Quarante de robotique au compteur
Si la robotique industrielle est telle qu’elle est aujourd’hui, c’est grâce à la vision d’une poignée d’hommes (un monde très, trop, masculin). Ils se comptent sur les doigts d’une, voire de deux, mains.
Ils ont démarré leur activité dans les années 60/70, aujourd’hui ils ont pratiquement tous transmis le témoin à la génération suivante, chacun à leur manière.
Dans ce « top ten », on trouve — évidemment Joe Engelberger, le père du premier robot industriel, I’Unimate, en 1961 qui, après des années de robotique industrielle, s’est intéressé à la robotique de service.

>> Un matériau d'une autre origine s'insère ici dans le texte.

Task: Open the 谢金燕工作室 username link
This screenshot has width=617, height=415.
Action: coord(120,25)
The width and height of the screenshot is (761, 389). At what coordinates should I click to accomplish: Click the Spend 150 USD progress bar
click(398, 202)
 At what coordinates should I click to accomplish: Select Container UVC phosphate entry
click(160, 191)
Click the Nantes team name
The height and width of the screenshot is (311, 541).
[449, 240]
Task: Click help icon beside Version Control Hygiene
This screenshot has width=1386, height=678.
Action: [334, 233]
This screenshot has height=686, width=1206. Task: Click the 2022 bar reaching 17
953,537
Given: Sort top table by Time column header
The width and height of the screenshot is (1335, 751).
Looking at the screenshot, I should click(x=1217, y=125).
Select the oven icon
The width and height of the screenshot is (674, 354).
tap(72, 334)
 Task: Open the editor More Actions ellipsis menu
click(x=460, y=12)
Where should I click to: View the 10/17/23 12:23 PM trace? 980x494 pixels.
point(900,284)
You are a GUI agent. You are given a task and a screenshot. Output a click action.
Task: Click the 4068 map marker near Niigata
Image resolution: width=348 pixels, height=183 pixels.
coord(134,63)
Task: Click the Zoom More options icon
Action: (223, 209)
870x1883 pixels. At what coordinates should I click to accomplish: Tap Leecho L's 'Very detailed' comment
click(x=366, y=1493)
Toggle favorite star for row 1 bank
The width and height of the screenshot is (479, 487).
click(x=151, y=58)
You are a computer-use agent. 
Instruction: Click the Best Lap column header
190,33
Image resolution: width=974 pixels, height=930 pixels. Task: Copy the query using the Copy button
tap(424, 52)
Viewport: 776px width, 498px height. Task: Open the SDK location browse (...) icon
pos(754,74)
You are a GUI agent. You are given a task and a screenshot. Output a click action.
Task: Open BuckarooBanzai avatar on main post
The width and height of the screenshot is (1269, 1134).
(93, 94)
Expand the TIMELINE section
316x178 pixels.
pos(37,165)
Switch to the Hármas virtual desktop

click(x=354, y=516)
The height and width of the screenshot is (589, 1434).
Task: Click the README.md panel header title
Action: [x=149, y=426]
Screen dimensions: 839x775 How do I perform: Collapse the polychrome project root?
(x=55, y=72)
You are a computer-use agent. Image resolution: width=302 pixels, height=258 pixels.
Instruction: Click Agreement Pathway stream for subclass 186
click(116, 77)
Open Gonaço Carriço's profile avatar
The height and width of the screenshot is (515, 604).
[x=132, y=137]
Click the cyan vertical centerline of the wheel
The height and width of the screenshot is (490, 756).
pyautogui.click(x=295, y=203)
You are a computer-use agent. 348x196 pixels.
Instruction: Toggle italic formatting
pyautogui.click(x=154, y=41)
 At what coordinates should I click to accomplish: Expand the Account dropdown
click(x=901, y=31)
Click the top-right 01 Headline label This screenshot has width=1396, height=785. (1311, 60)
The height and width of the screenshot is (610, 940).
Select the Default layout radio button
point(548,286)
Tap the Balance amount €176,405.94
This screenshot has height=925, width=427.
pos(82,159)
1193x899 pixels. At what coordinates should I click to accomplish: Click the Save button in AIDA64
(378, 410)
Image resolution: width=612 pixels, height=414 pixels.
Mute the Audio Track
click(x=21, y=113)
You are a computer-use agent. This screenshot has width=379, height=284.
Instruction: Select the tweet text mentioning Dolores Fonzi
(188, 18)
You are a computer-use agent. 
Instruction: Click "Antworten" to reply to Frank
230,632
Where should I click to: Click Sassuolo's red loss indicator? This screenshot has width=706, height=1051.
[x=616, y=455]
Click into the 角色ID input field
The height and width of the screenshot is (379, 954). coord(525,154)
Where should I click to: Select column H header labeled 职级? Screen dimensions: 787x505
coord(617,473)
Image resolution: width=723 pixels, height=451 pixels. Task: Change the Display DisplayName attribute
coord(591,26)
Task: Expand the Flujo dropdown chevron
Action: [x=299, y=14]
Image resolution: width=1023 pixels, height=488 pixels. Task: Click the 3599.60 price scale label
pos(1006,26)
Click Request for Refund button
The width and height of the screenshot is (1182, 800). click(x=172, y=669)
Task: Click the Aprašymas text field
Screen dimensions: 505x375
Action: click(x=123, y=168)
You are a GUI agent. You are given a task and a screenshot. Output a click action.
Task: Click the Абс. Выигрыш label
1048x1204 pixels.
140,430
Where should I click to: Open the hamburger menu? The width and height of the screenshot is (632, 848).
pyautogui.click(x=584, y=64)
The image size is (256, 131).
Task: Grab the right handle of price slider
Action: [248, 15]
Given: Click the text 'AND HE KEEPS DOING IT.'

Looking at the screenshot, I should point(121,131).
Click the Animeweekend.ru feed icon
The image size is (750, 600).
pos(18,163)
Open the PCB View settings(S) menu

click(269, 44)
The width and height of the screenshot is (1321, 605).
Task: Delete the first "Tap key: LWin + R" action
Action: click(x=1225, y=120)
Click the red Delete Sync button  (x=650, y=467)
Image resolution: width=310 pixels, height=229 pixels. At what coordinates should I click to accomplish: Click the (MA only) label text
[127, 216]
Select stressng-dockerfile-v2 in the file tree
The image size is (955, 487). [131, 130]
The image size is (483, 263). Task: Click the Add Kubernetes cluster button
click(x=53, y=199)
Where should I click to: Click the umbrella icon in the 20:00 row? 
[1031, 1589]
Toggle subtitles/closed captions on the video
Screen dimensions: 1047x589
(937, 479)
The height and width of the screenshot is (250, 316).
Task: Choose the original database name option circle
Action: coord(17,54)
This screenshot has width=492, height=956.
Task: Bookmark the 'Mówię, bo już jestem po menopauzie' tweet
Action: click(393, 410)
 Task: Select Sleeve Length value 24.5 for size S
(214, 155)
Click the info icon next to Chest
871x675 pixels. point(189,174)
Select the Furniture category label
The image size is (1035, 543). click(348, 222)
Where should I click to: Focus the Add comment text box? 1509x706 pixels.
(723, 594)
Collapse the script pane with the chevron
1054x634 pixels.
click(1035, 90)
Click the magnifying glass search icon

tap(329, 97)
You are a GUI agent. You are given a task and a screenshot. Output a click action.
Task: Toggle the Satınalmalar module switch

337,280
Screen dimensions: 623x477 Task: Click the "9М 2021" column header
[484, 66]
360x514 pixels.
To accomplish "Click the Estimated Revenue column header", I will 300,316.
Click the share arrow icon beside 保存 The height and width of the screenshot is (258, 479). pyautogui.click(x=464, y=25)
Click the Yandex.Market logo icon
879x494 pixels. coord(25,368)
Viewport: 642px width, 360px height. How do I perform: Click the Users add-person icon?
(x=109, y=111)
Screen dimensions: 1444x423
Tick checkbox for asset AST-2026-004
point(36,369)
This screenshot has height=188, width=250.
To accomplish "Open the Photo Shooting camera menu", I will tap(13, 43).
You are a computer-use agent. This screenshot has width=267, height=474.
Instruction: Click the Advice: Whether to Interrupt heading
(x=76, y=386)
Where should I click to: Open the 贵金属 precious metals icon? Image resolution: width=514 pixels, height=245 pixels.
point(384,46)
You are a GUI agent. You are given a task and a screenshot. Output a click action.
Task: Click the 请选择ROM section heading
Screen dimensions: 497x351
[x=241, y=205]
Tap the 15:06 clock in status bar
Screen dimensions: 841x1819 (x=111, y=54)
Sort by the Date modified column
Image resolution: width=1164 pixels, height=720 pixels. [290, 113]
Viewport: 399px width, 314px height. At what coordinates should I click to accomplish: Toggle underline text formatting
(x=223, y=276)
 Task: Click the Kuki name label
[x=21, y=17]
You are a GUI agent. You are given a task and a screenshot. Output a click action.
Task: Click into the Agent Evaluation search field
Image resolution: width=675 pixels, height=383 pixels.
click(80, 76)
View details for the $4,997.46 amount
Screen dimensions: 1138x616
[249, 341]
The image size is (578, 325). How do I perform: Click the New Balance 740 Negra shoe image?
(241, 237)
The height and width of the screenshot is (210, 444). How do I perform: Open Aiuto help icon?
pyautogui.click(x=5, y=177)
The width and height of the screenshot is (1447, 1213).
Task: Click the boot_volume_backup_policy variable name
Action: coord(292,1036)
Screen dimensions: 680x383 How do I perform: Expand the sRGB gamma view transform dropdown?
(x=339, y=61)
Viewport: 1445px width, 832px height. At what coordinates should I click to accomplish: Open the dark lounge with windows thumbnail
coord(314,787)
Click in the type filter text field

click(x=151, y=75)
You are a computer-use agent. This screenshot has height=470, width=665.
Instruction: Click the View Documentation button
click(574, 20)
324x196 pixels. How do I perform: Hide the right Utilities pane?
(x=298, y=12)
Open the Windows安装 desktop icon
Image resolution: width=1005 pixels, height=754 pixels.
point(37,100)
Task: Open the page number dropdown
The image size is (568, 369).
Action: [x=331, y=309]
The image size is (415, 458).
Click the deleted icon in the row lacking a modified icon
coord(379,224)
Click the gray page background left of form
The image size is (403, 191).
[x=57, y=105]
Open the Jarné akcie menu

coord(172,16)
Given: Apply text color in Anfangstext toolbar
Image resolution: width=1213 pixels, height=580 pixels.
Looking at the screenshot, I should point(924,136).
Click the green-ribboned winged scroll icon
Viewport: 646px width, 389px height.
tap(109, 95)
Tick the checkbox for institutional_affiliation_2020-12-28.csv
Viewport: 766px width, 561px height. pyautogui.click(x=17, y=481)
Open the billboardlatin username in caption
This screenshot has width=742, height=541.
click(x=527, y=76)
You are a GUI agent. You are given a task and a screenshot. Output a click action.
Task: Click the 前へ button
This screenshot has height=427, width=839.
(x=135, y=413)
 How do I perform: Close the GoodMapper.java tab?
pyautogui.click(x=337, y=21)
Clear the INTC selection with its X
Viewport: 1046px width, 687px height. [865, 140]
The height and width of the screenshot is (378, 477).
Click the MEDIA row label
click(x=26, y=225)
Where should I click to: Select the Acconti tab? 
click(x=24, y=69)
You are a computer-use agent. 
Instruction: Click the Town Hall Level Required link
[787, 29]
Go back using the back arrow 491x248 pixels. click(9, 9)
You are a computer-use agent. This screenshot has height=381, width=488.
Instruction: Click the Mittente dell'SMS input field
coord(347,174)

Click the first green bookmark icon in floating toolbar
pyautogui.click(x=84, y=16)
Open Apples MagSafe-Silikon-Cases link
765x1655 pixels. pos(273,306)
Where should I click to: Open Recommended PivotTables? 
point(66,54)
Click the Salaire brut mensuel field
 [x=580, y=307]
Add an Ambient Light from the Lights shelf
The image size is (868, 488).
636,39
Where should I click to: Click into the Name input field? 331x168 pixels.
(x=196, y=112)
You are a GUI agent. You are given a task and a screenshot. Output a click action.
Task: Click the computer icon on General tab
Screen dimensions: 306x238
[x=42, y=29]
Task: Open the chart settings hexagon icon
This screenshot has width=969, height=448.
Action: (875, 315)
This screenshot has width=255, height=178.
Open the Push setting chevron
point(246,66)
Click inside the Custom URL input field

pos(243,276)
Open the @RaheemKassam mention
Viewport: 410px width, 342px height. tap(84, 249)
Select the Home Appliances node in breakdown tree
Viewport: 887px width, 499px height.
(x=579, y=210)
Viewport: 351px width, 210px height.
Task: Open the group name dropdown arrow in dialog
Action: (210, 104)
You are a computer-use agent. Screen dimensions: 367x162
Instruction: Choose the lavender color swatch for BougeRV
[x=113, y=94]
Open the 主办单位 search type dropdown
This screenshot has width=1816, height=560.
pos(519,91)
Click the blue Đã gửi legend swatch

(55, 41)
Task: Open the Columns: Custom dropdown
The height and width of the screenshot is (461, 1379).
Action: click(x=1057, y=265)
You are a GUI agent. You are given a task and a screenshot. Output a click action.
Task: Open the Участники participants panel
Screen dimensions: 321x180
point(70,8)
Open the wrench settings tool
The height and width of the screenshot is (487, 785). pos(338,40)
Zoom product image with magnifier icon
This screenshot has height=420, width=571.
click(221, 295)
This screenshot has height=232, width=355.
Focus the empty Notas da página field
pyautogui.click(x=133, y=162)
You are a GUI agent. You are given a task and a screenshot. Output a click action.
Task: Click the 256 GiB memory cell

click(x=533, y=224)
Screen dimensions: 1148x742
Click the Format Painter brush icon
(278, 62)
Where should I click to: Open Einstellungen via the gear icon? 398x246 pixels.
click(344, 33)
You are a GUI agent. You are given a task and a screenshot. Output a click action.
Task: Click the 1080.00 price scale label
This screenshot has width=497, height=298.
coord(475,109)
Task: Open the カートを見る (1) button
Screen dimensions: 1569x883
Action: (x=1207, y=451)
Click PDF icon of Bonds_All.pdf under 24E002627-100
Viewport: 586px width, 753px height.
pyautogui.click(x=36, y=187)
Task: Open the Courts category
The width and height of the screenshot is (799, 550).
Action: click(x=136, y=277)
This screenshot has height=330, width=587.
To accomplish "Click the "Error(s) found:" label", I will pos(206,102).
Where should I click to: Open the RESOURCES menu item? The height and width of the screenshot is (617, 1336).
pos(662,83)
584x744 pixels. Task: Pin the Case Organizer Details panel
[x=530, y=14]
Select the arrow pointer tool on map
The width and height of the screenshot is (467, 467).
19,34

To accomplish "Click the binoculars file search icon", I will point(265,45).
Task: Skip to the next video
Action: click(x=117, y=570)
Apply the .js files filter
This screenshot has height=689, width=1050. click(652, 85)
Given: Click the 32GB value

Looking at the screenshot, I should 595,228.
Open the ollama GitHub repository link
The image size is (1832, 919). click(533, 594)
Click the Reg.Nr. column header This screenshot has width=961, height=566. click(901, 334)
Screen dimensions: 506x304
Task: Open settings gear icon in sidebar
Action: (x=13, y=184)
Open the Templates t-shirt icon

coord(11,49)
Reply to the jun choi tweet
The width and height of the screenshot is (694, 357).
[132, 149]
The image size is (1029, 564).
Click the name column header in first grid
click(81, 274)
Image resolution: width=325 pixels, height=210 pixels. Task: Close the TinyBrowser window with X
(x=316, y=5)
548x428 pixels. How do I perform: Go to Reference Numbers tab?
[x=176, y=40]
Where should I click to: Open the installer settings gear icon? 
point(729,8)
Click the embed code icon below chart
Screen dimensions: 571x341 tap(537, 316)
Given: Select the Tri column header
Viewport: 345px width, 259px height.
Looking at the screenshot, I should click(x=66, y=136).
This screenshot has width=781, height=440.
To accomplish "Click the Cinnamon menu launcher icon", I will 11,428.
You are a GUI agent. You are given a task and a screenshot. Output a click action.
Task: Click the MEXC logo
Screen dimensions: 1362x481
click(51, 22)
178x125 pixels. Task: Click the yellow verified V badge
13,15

On trouve également l’un des fils spirituels de Joe Engelberger, Brian Carlisle, fondateur d’Adept et des robots Direct Drive parti tutoyer les nanotechnologies, mais aussi Ole
Molaug qui a mis au point chez Tralfa le premier robot de peinture en 1964, et bien entendu le Docteur Hinaba qui continue de suivre ses bébés Fanuc…. Et ces quelques citations seraient incomplètes si l’on omettait Stefan Müller, figure historique du succès de Kuka que j’avais rencontré lors de son départ.